Score : $500$ points

Problem Statement

A box contains $N$ balls, each with an integer between $1$ and $M-1$ written on it. For $i = 1, 2, \ldots, N$, the integer written on the $i$-th ball is $A_i$.

While the box has two or more balls remaining, Takahashi will repeat the following.

• First, choose two balls arbitrarily.
• Then, get a score equal to the remainder when $x^y + y^x$ is divided by $M$, where $x$ and $y$ are the integers written on the two balls.
• Finally, choose one of the two balls arbitrarily, eat it, and return the other to the box.

Print the maximum possible total score Takahashi will get.

Constraints

• $2 \leq N \leq 500$
• $2 \leq M \leq 10^9$
• $1 \leq A_i \leq M-1$
• All values in the input are integers.

Input

The input is given from Standard Input in the following format:

$N$ $M$

$A_1$ $A_2$ $\ldots$ $A_N$

Output

Print the answer.

4 10
4 2 3 2

20

Consider the following scenario. Below, $X \bmod Y$ denotes the remainder when a non-negative integer $X$ is divided by a positive integer $Y$.

1. Take the first and third balls from the box to score $(4^3 + 3^4) \bmod 10 = 5$ points. Then, eat the first ball and return the third to the box. Now, the box has the second, third, and fourth balls.
2. Take the third and fourth balls from the box to score $(3^2 + 2^3) \bmod 10 = 7$ points.

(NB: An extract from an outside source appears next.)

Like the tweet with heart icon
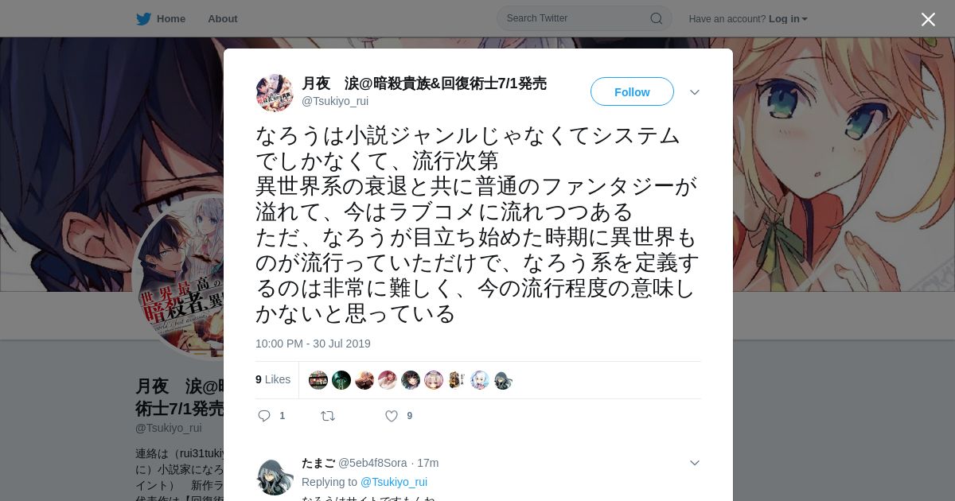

Then, eat the third ball and return the fourth to the box. Now, the box has the second and fourth balls.
3. Take the second and fourth balls from the box to score $(2^2 + 2^2) \bmod 10 = 8$ points. Then, eat the second ball and return the fourth to the box. Now, the box has just the fourth ball.

Here, Takahashi scores a total of $5 + 7 + 8 = 20$ points, which is the maximum possible value.

20 100
29 31 68 20 83 66 23 84 69 96 41 61 83 37 52 71 18 55 40 8

1733